One of the reports, by the New American Foundation, shows how public colleges once gave students in the bottom income quartile the biggest chunk of financial aid money, about 34%, and gave the wealthiest students about 16%. Now, those numbers have shifted dramatically with financial aid at public colleges going equally to the top and bottom quartile of students: Wealthy students receive about 23%, while the poorest students receive 25%.

Quick things to know:

  • California’s governor declared a state of emergency for a 105,000-gallon oil spill along the Southern California coast. (BuzzFeed News) Here are photos that show the scope of the spill.

  • The U.S. released the contents of Osama bin Laden’s English-language “bookshelf.” (BuzzFeed News) And one of the released documents is an application for joining Al Qaeda.

  • A much-publicized study about how gay people advocating for same-sex marriage can change voters’ minds was faked. (BuzzFeed News)

  • The Girl Scouts now welcomes transgender girls. (CNN)

  • Where can recent college grads really afford to live? Avoid Portland, Orange County, Miami, and New York; go for Dallas and St. Louis instead. (BuzzFeed News)
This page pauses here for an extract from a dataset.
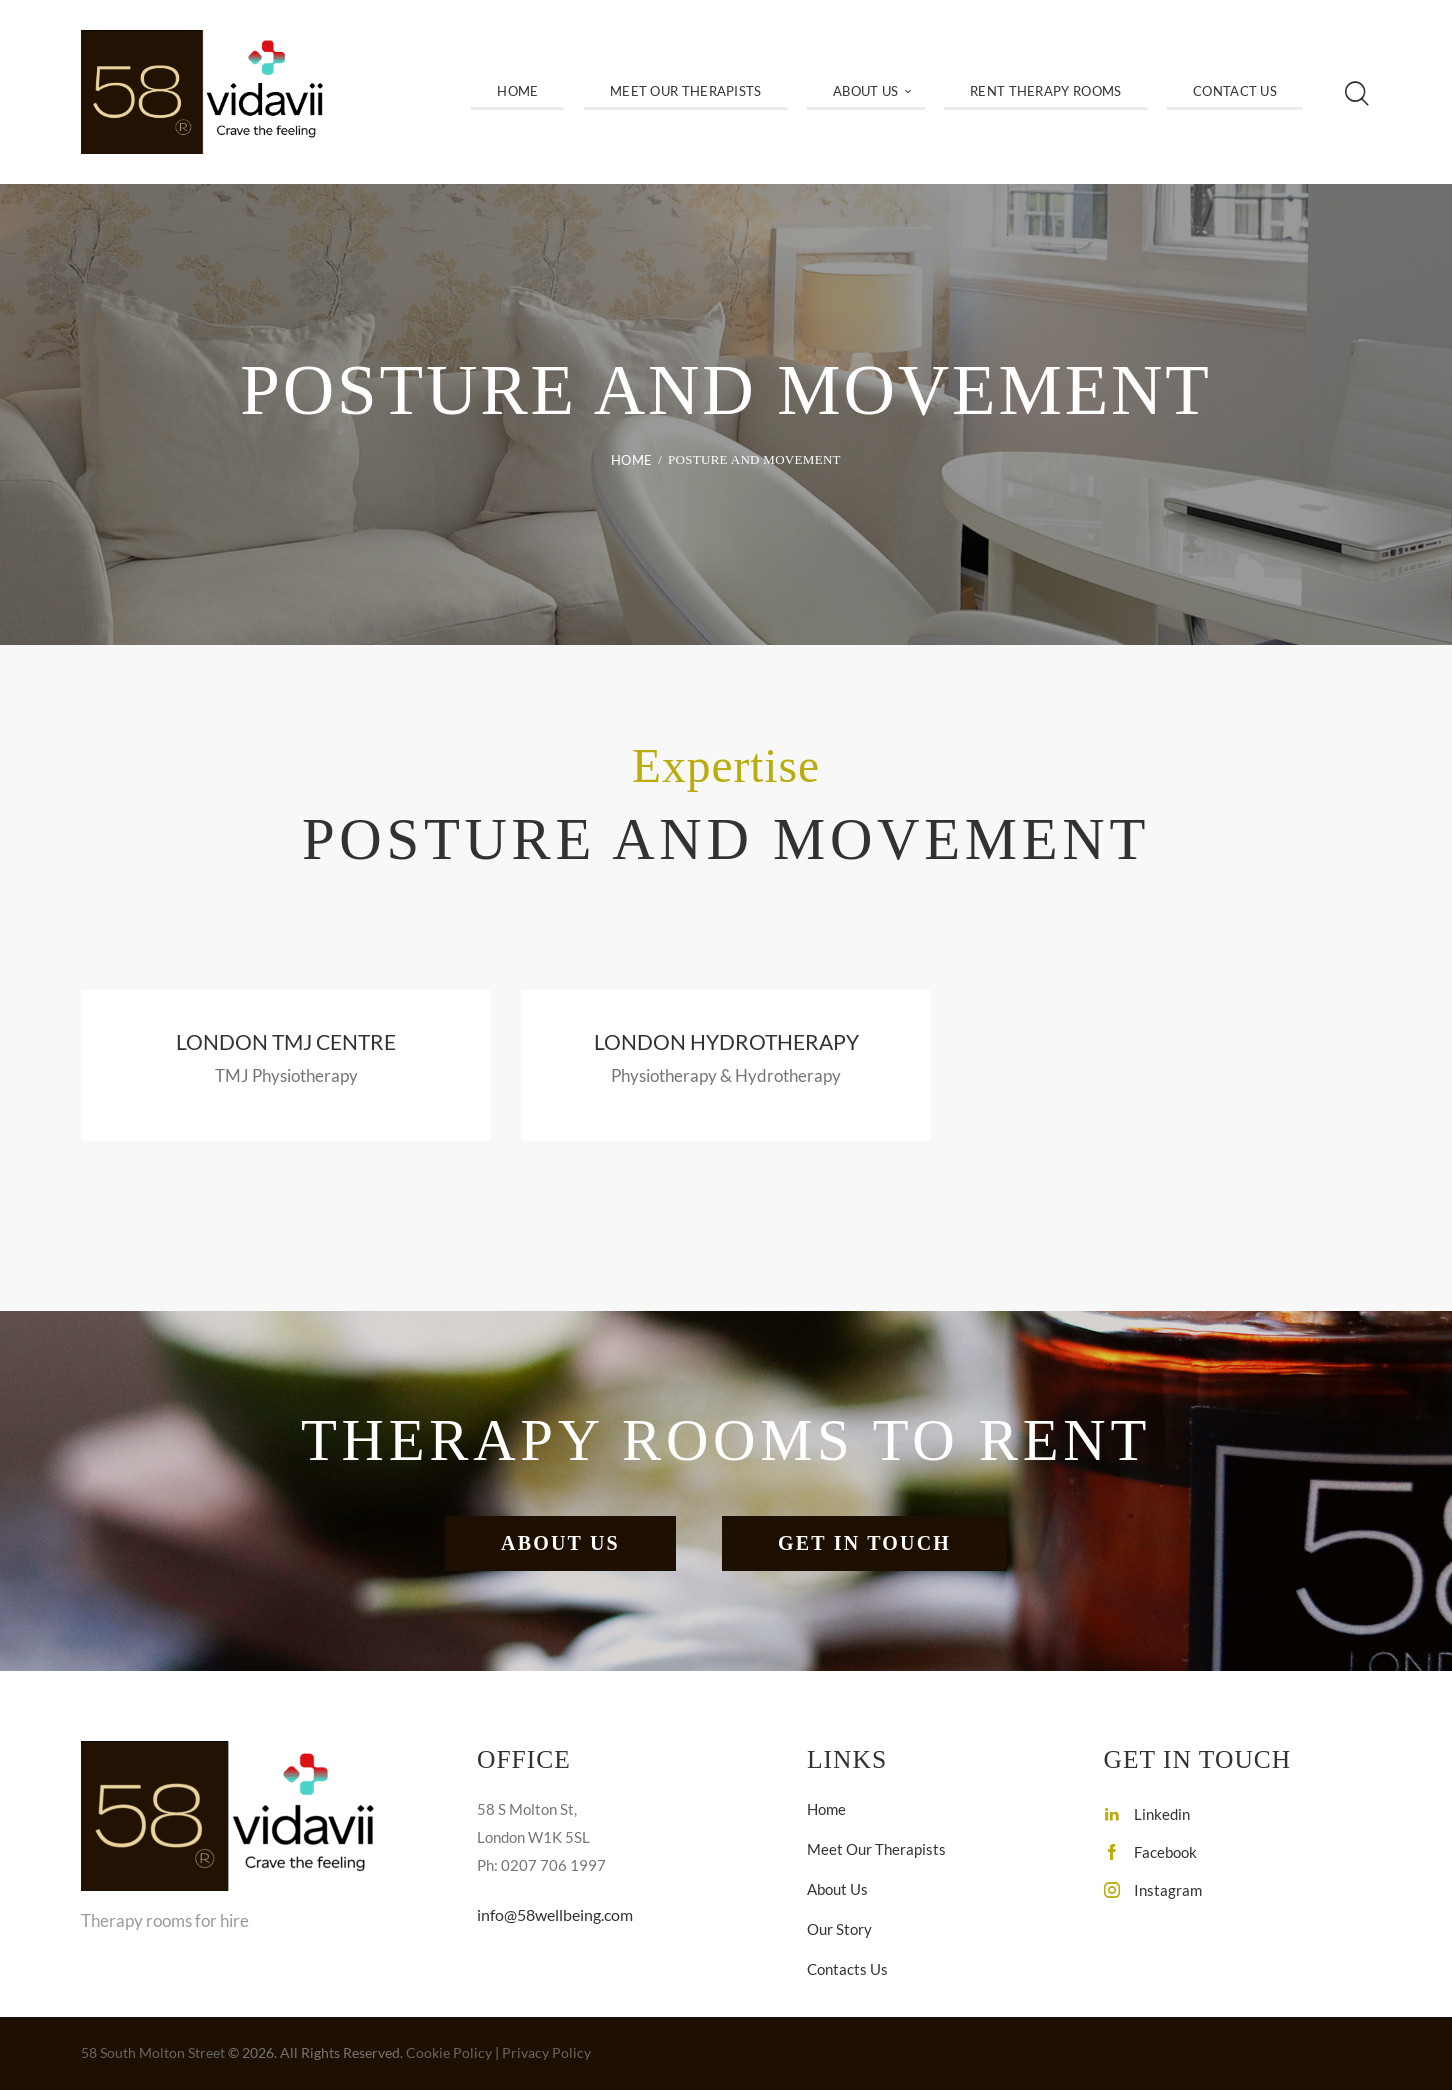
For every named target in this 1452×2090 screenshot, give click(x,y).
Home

  • Spotify will stream videos and podcasts from partners, including Vice News, Comedy Central, MTV, ESPN, Radiolab, and more. (BuzzFeed News)

  • 19 tips that will change the way you use Dropbox. (BuzzFeed)

  • Here are 10 steps to help you learn something new. (Boing Boing)

And, the best moments from David Letterman’s last Late Show. (BuzzFeed)


“Geologists are smart people. They study the planet, rocks, and other fun earthy things. Most recently, they figured out that molten lava can cook steaks,” BuzzFeed’s Kevin Smith writes. “So naturally the guys at the Syracuse University Lava Project decided to use the hot stuff to grill up some steaks.” Science rocks.